Auch sie wollten die Heimat gegen den Faschismus verteidigen
Frühjahr 1942. Nachdem beim deutschen Überfall auf die Sowjetunion Millionen junger sowjetischer Männer gefallen oder verletzt worden sind, kommt es zur Massenmobilisierung von (überwiegend jungen) Frauen. Es sind vor allem freiwillige Komsomolzinnen, Mitglieder der Kommunistischen Partei. Sie wollen ihre Heimat gegen den Faschismus verteidigen, und sie glauben an die Gleichheit von Männern und Frauen. Manches Mädchen will den gefallenen Vater, Bruder oder Freund rächen. Manches will einfach weg von Zu Hause. Manches hat zuvor den neuen Modesport Fliegen gelernt und will es endlich tun.

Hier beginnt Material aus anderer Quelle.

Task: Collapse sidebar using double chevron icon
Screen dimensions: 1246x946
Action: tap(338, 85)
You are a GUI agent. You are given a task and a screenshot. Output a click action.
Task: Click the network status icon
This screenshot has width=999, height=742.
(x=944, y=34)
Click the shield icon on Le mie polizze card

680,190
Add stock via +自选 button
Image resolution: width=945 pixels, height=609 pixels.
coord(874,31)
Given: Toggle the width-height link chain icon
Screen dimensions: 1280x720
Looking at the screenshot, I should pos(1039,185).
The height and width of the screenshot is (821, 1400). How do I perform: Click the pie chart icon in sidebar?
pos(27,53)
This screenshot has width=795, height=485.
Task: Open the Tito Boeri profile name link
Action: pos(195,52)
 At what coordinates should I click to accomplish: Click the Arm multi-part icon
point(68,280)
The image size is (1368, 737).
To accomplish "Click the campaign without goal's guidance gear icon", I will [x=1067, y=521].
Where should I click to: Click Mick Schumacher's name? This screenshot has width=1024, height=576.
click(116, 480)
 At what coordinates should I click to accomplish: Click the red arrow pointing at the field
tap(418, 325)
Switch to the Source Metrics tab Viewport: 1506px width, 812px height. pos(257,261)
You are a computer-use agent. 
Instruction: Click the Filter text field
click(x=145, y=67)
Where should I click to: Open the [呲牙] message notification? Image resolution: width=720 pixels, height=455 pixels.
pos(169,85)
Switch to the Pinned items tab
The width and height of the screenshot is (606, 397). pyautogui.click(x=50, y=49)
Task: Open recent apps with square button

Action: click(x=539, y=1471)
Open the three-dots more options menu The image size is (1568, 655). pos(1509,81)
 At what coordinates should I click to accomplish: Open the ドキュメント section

Erstmalig im 20. Jahrhundert werden Frauen als Kombattantinnen für eine reguläre Armee mobilisiert. Ein Tabubruch. Denn kämpfende Frauen gehörten vorher ins Reich der Legende: die Amazonen, die Kriegerinnen afrikanischer Könige von Dahome, die axtschwingenden Keltinnen. Oder sie waren irregulär, wie die Partisaninnen im spanischen Bürgerkrieg und im Zweiten Weltkrieg.
Anders die Rotarmistinnen. Das Vaterland lehrt sie, ein Maschinengewehr zu bedienen. Sie schneiden sich die Zöpfe ab und werden nicht nur Sanitäterinnen, Melderinnen oder Funkerinnen, sondern auch Panzerfahrerinnen, Scharfschützinnen und Bomberpilotinnen. 800.000, vielleicht eine Million weibliche Freiwillige gab es im so genannten "Großen Vaterländischen Krieg" der Sowjetunion. In seinem Befehl 0099 verordnet Stalin sogar die Bildung von drei fliegenden Frauenregimentern. Die Deutschen nannten die Pilotinnen "Nachthexen", weil die Frauen vorwiegend nachts angriffen.
Für die Nazis waren diese Soldatinnen 'entartet'
Frauen an der Front! Die Klischees der Propagandaabteilungen überschlagen sich. Für die fanatischen Feindbilder der Nazis waren die Soldatinnen der Roten Armee Flintenweiber: besonders grausam, widernatürliche Kastriererinnen, entartet eben. Darum wurden sie nach einer Gefangennahme durch die Hitler-Armee oft einfach liquidiert oder in KZs abgeschoben, obwohl sie als Uniformträgerinnen unter Schutz des Genfer Abkommens 1929 standen - theoretisch zumindest.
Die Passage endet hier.